Preparing Your Vehicle
Check your headlights, brake lights, turn signals, emergency flashers and interior lights. Be sure to also check your trailer brake lights and turn signals, if necessary.
You can quickly go through a lot of windshield wiper fluid in a single snowstorm. Make sure your vehicle’s reservoir is full of high-quality “winter” fluid with de-icer before winter weather hits. Make sure defrosters and all windshield wipers work and replace any worn blades. Consider installing heavy-duty winter wipers if you live in an area that gets a lot of snow and ice.
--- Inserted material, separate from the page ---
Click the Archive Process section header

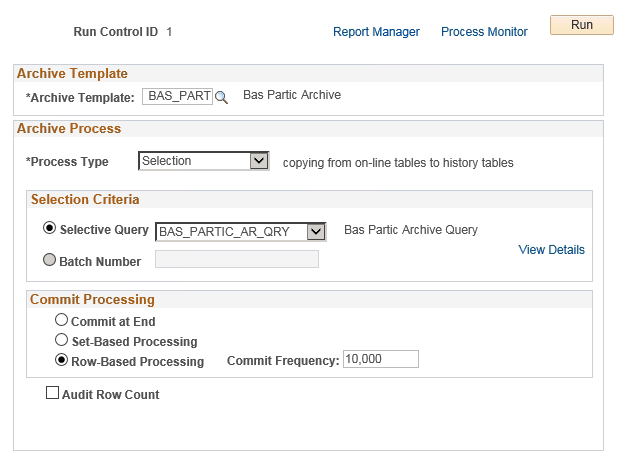click(69, 129)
Make sure you have enough coolant in your vehicle, and that it meets the manufacturer’s specifications. See your vehicle owner’s manual for recommendations. Check the cooling system for leaks, test the coolant, and drain or replace the old coolant.
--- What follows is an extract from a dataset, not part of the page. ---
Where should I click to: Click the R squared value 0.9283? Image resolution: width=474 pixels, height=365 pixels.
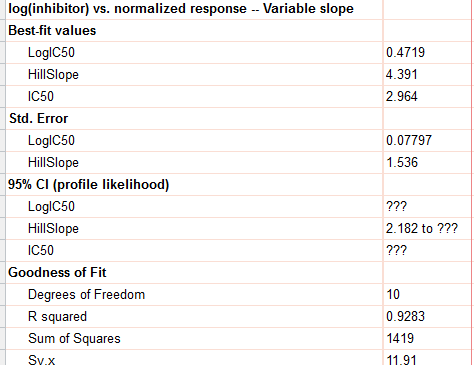[x=405, y=316]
You may also want to visit your mechanic for a tune-up and ask them to check for leaks, badly worn hoses, or other needed parts, repairs, and replacements.
Before You Go
Stock Your Vehicle
Carry items in your vehicle to handle common winter driving-related tasks, and supplies you might need in an emergency, including:
- a snow shovel, broom, and ice scraper;
- abrasive material (sand or kitty litter), in case your vehicle gets stuck in the snow;
- jumper cables, flashlight, and warning devices (flares and emergency markers);
- blankets for protection from the cold; and
- a cell phone and charger, water, food, and any necessary medicine.
Gas Up or Plug It In
Keep your gas tank close to full whenever possible.
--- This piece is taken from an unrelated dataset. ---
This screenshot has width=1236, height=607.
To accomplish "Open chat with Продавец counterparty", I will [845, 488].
For electric and hybrid-electric vehicles, decrease the drain on the battery. In general, lithium ion batteries have reduced energy at lower temperatures. Additionally, most all vehicle batteries will use battery power for self-heating in low temperatures. The battery drain due to heating can be minimized by keeping your electric vehicle as warm as possible during freezing temperatures. A common way to do this: plug your vehicle in at night during the winter, keeping the battery temperature in its optimal ranges.
Plan Your Route
Check your local weather and traffic reports before heading out. If your roads are not in good shape, consider postponing non-essential travel until the roads are cleared. If you do have to go out, make sure you are prepared in case you become delayed while traveling. If making a long road trip when winter weather is forecasted, consider leaving early or changing your departure to avoid being on the roads during the worst of the storm.
Familiarize yourself with directions and maps before you go—even if you use a GPS—and let others know your route and anticipated arrival time. On longer trips, plan enough time to stop to stretch, get something to eat, check your phone, and change drivers or rest if you feel drowsy.
Check for Recalls
NHTSA’s Recalls Look-up Tool lets you enter a vehicle identification number (VIN) to quickly learn if your vehicle has a critical safety issue that has not been repaired, and how to get that repair done for free. You can also download NHTSA’s SaferCar app and enter your vehicle and equipment information. If a recall is issued, you’ll get an alert on your phone.
Avoid Risky Driving Behaviors
You know the rules: Do not text or drive distracted; obey posted speed limits; and always drive sober. Both alcohol and drugs can impair safe and responsible driving by affecting things such as coordination, judgment, perception, and reaction time. And remember: always wear your seat belt.